▶ [Task directions]: Please rewrite the material from the line with "This screenshot has height=490, width=771." to the line with "tap(578, 101)", both of those lines included, as a numbered list without blank lines. Leave the pictures out of the answer.

** BEGIN Data supplied **

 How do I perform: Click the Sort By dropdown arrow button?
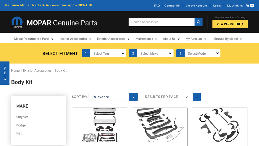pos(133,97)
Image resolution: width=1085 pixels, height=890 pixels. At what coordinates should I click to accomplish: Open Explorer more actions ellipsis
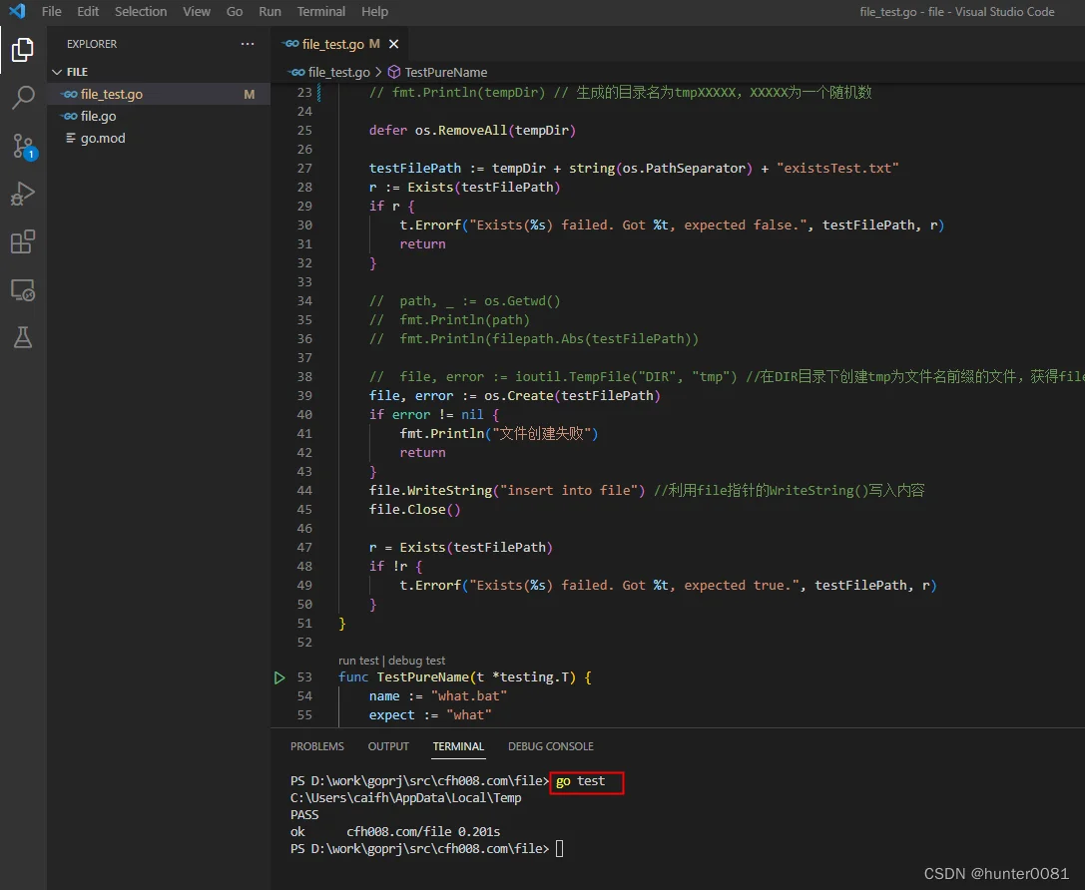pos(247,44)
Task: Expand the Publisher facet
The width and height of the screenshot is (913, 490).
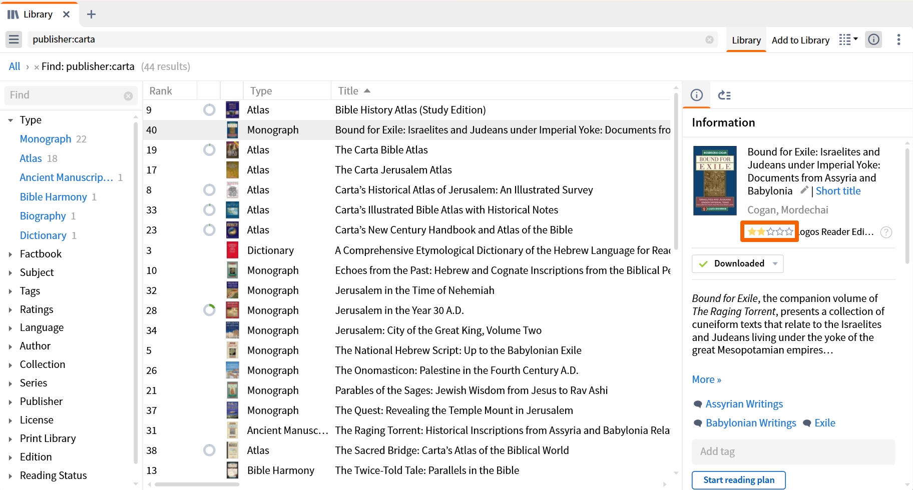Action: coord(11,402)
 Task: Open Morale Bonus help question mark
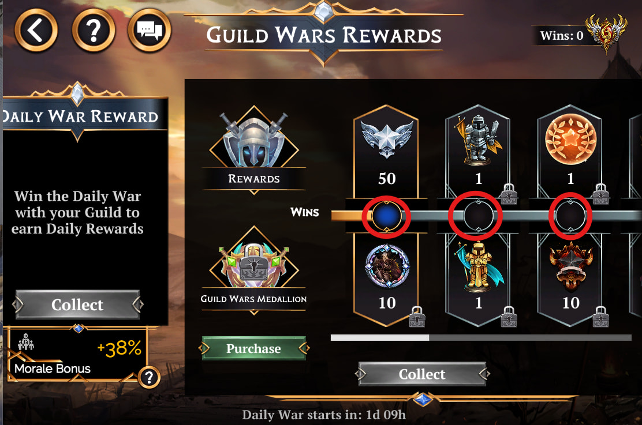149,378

** END Data supplied **
** BEGIN Data supplied **

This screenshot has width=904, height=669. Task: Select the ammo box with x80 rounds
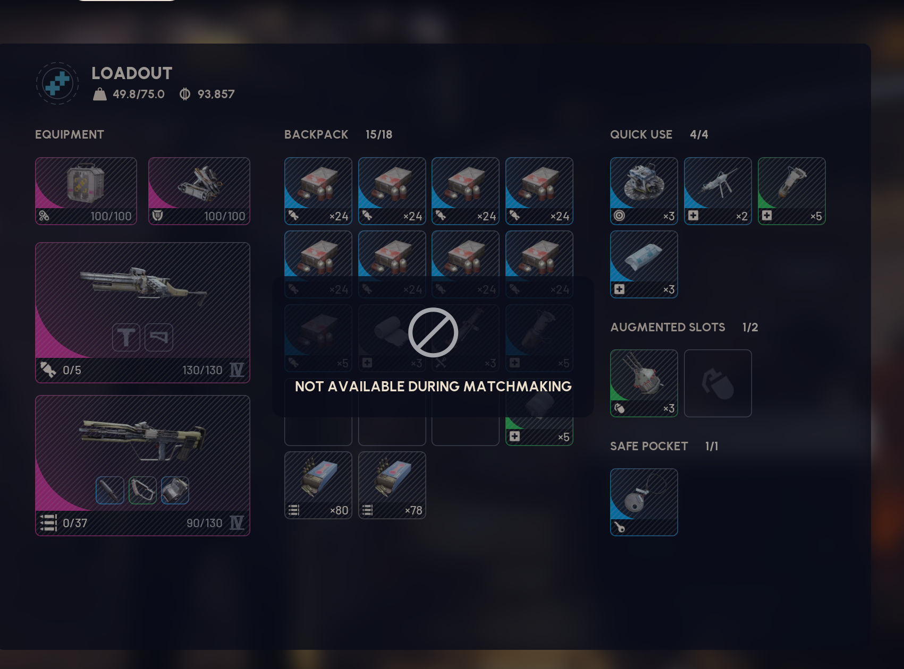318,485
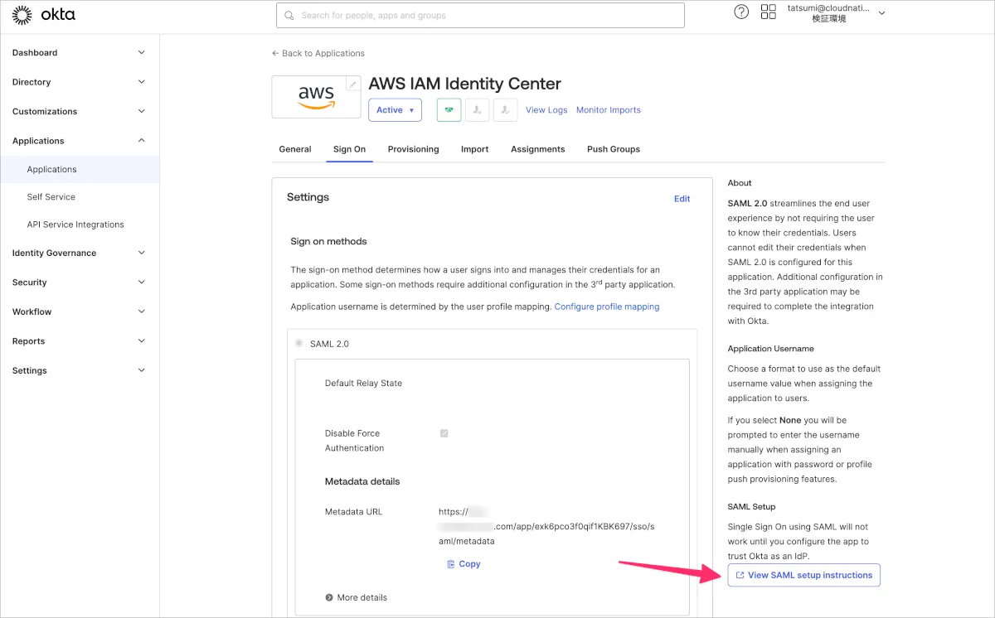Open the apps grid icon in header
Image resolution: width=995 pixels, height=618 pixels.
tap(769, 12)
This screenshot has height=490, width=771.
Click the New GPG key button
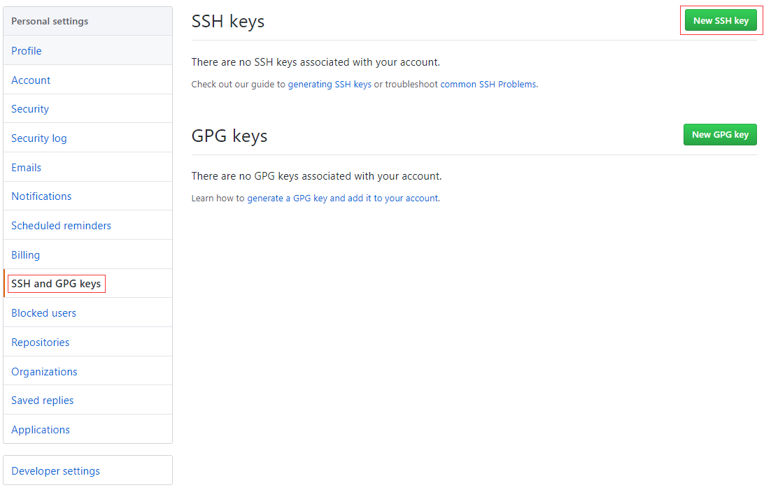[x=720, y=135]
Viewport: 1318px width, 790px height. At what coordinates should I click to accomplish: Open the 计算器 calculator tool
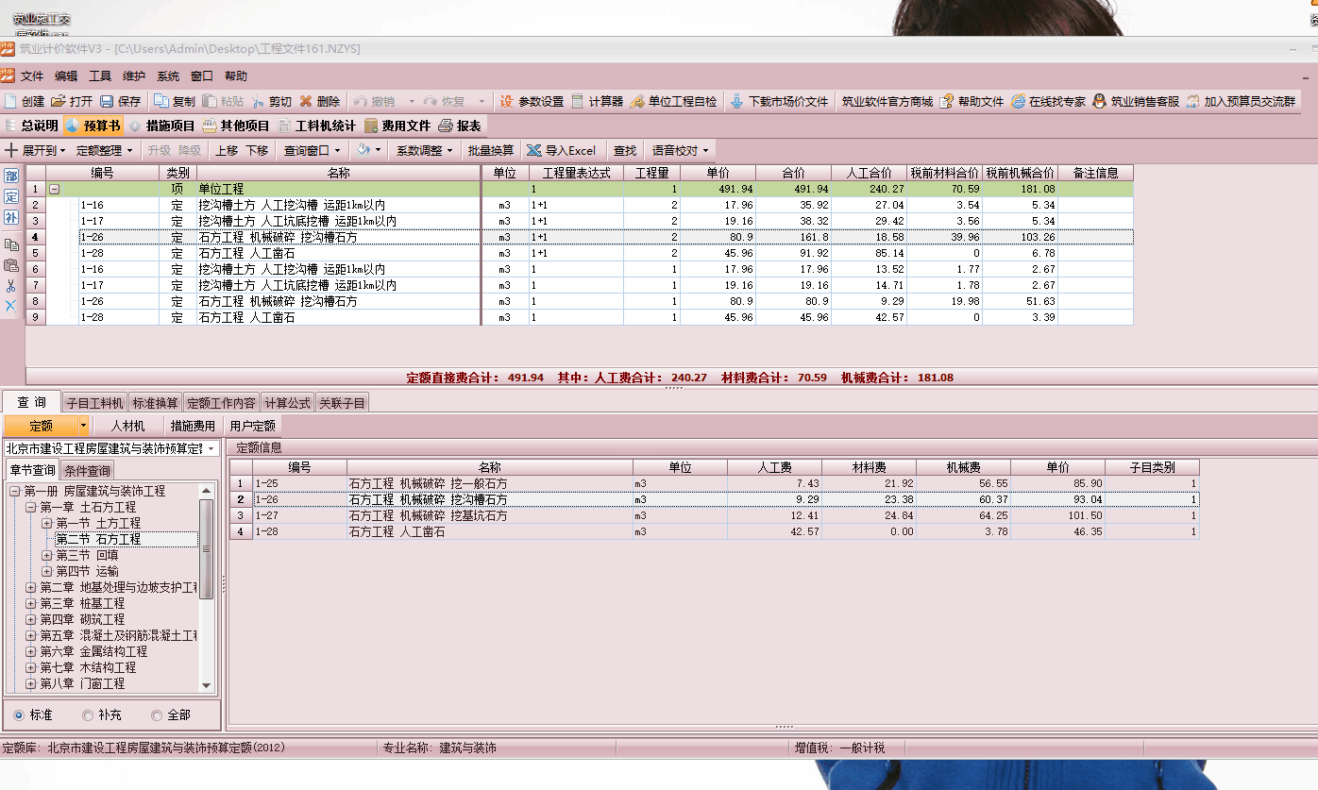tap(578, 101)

** END Data supplied **

▶ [Worked answer]:
1. This screenshot has height=490, width=771.
2. Click the New GPG key button
3. [x=720, y=135]
4. Viewport: 1318px width, 790px height. At what coordinates should I click to accomplish: Open the 计算器 calculator tool
5. tap(578, 101)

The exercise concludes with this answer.